The U.S. dollar (USD) is one of the most valuable currencies in the world. The euro is the main rival of the U.S. dollar in international markets. It was worth slightly more in 2020. That has not always been the case, with the euro-to-dollar rate fluctuating over the years.

In general, more valuable currencies tend to be stronger. That’s because weak currencies lose value in the long run.

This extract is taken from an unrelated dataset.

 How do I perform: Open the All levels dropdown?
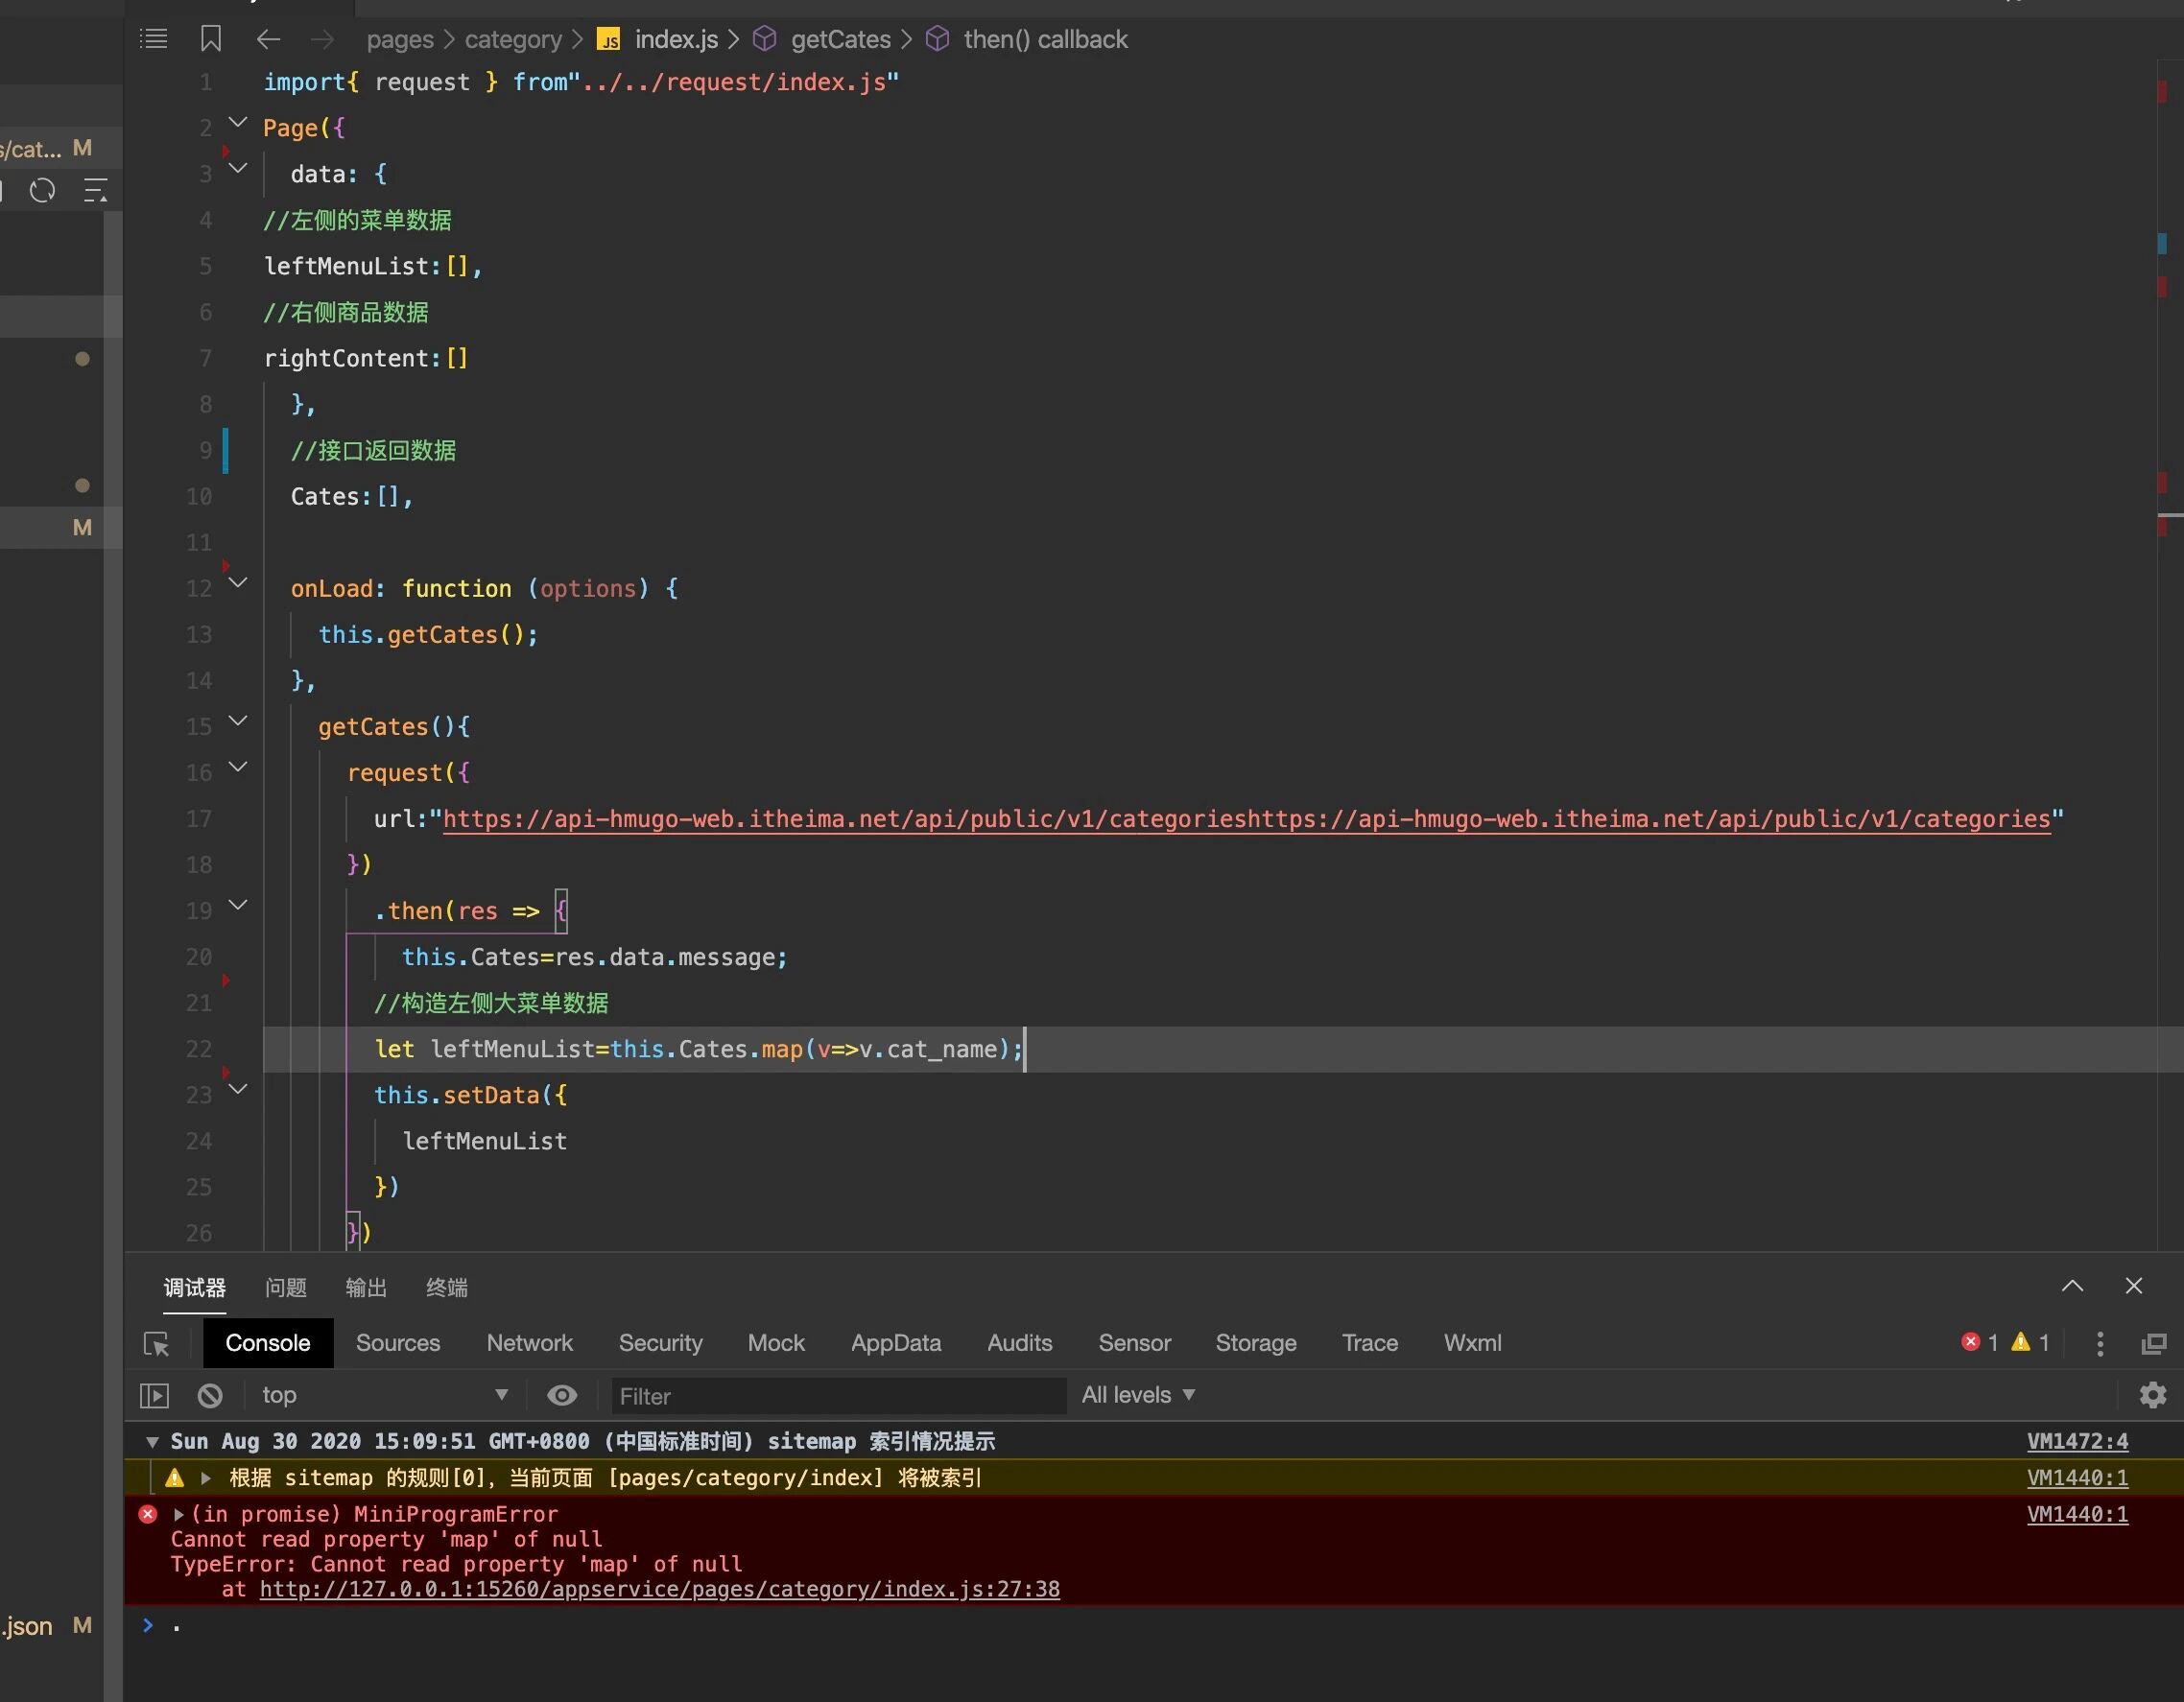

However, some strong currencies, such as the Japanese yen (JPY), are less valuable because of the effect of inflation that occurred decades ago.

The exchange rates below are current as of May 2022.

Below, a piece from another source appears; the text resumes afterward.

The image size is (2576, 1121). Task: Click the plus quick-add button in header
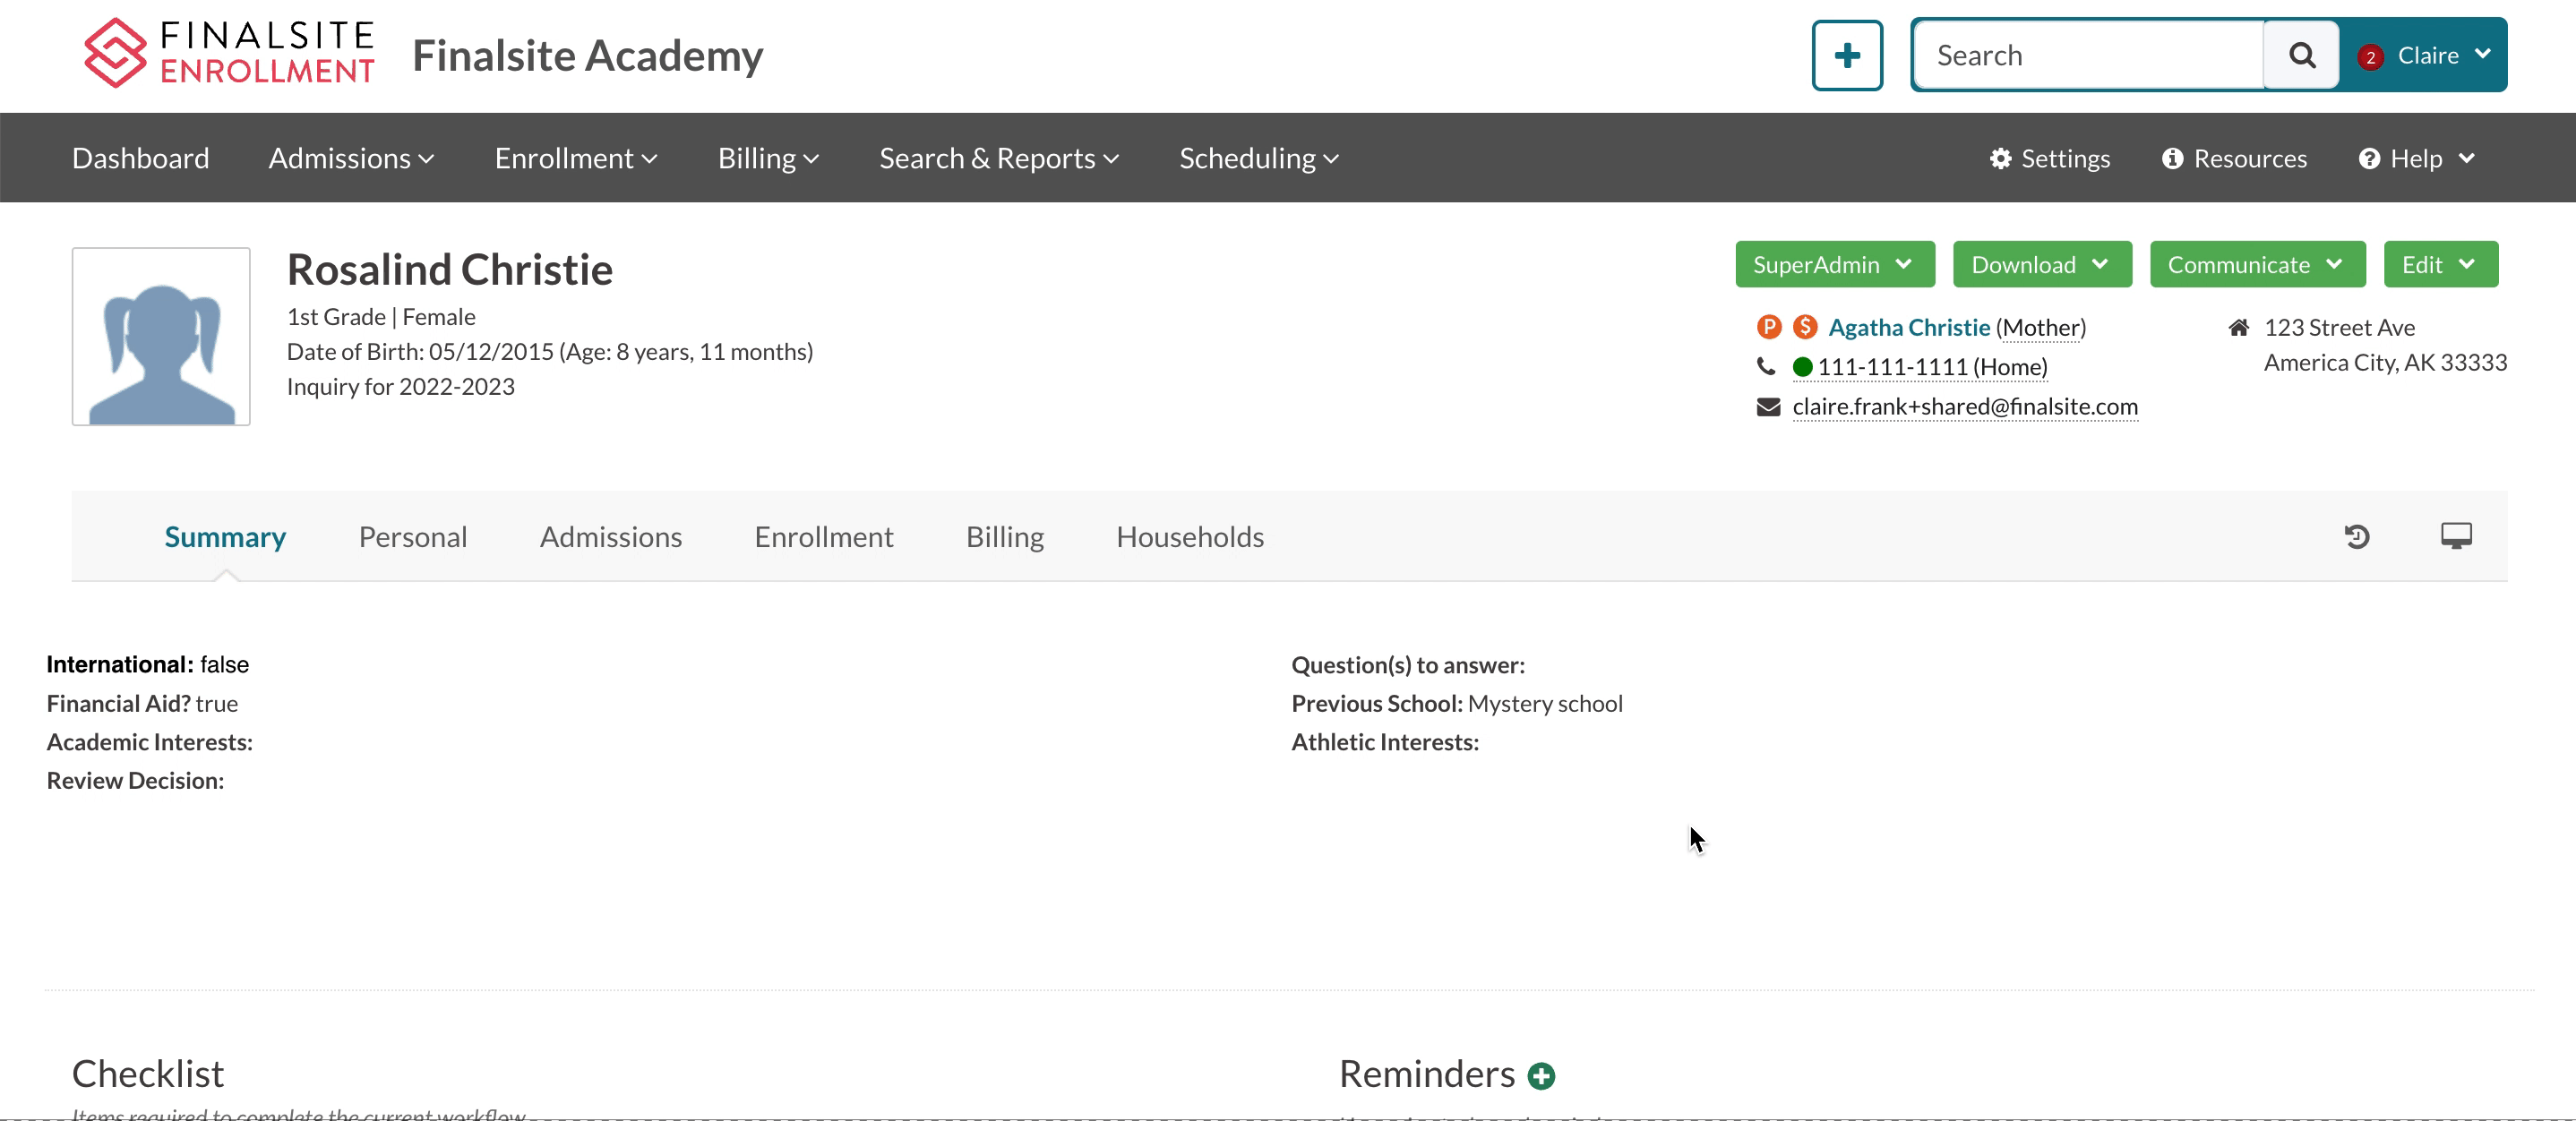(1846, 55)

  1. Euro: 1 EUR = 1.07 USD
    As of May 2022, the euro (EUR) to U.S. dollar (USD) exchange rate was about 1 euro for $1.07. The U.S. dollar generally strengthened against the euro in 2020 and 2021. This strength makes European imports relatively less expensive in the U.S.

A weak currency is not always bad because it can help boost American exports. The European Central Bank (ECB), which sets monetary policy for the eurozone, has more independence from national governments than other central banks because it oversees the entire continent’s monetary policy.

That independence helps keep the euro strong. However, it also contributed to the European sovereign debt crisis. During that time, some countries (such as Greece and Italy) found it difficult to enact specific policies (such as printing more money) to help stimulate their economies.

  1. Cayman Islands Dollar: 1 KYD = 1.21 USD
    The Cayman Islands dollar (KYD) was set via a fixed peg at 1.20 USD back in the 1970s. That may seem like an easy way to make a currency worth more than the U.S. dollar, but it’s not necessarily so.

A currency peg can be difficult to maintain when local economic conditions are poor and the U.S. is raising interest rates. The country’s status as a tax haven helps to support the value of the Cayman Islands dollar.

  1. British Pound: 1 GBP = 1.25 USD
    Bank of England (BOE) policymakers generally have kept pace with developments in other countries over the past several decades. They’ve kept the pound more valuable than the U.S. dollar.

The British pound (GBP) was historically worth more than the U.S. dollar. However, it declined against the USD during much of the 20th century. This decline reversed during the 1980s, and the British pound regained its old advantage over the U.S. dollar.

  1. Jordanian Dinar: 1 JOD = 1.41 USD
    Like the Cayman Islands Dollar, the Jordanian Dinar (JOD) has been pegged to the U.S. dollar at a higher value. The hope was that a stable rate of exchange would help to attract U.S. investment to Jordan.

It is crucial to remember that any country can peg its currency to the dollar at any value. However, the currency must keep its value relative to the U.S. dollar to maintain that peg. Jordan successfully did that during the first two decades of the 21st century.

  1. Omani Rial: 1 OMR = 2.60 USD
    Oman is yet another country that pegged its currency to the U.S. dollar at a fixed exchange rate (1 OMR to 2.60 USD). The Omani rial (OMR) has maintained its value against the dollar due to Oman’s oil production and its historically tight monetary policy and financial restrictions.

Omani policymakers have generally restricted the money supply to protect the country against war and conflict in the Middle East. That has impacted the country’s inflation rate. In addition, lending practices in Oman tend to favor risk-averse companies and business ventures.